## Instructions to follow
Go through the entries below and print, exactly, the lines starting at the one with "This screenshot has width=1013, height=470." and ending at the one with "Visit www.ticket.se/Bergen sponsored link", keeping both ends and no others.
─── Source material ───
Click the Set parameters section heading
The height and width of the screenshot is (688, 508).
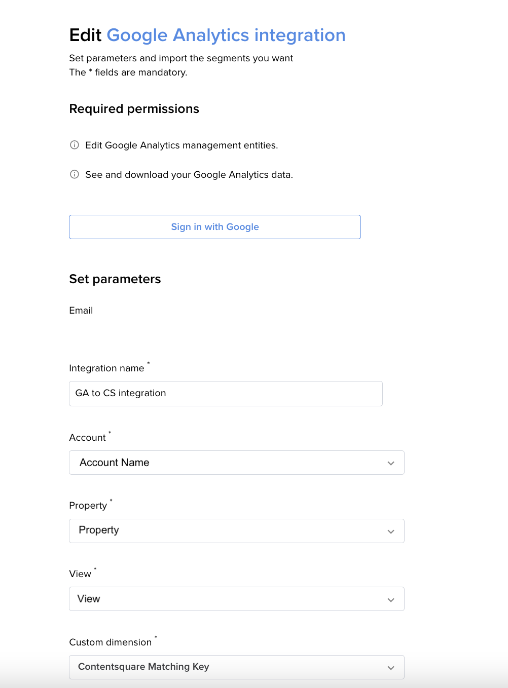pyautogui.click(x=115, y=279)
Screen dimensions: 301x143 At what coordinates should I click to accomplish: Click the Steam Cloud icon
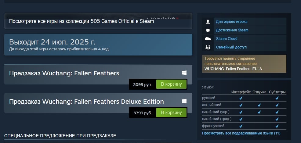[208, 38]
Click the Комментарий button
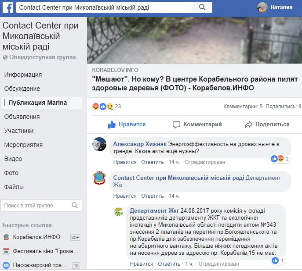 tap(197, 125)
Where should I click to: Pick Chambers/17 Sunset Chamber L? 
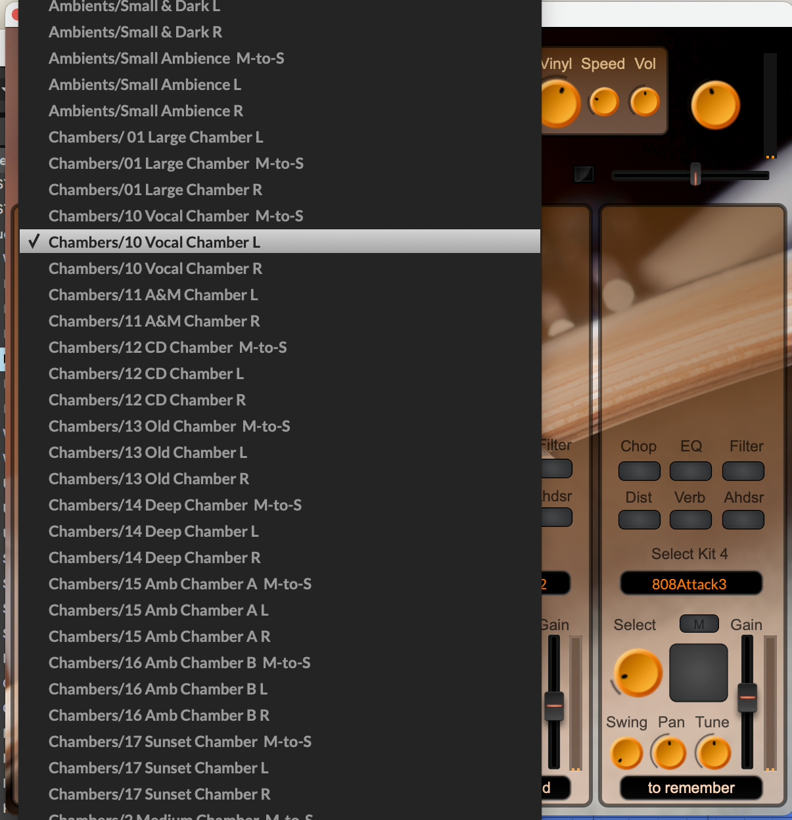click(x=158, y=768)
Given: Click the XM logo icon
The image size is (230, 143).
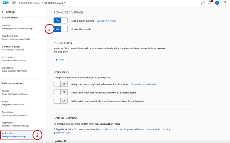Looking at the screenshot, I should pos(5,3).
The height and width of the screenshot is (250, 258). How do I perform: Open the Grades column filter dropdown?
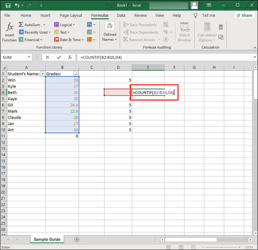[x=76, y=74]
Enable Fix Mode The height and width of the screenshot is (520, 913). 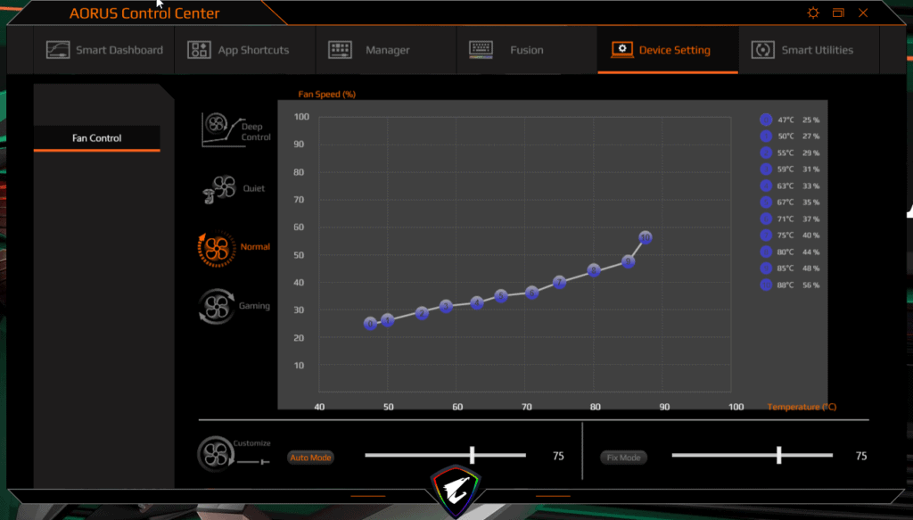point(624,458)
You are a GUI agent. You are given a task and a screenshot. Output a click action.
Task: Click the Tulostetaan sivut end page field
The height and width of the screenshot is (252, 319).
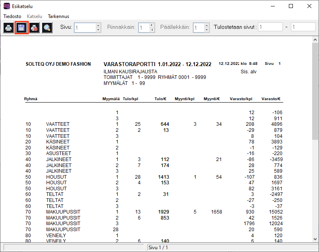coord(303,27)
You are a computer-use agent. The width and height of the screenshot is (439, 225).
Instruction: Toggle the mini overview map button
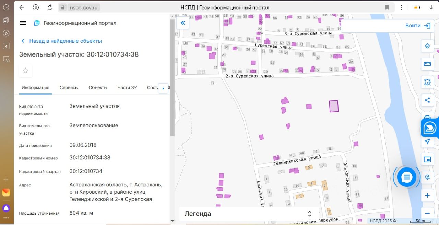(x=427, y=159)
───
─── Source material ───
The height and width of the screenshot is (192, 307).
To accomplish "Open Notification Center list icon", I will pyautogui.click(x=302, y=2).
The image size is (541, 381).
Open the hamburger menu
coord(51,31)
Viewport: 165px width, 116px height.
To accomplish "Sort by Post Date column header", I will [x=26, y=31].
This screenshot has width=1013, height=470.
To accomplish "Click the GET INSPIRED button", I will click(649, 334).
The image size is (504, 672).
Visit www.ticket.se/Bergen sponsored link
───
## Result below
This screenshot has width=1013, height=470.
To accomplish "Click the GET INSPIRED button", I will click(649, 334).
The image size is (504, 672).
Visit www.ticket.se/Bergen sponsored link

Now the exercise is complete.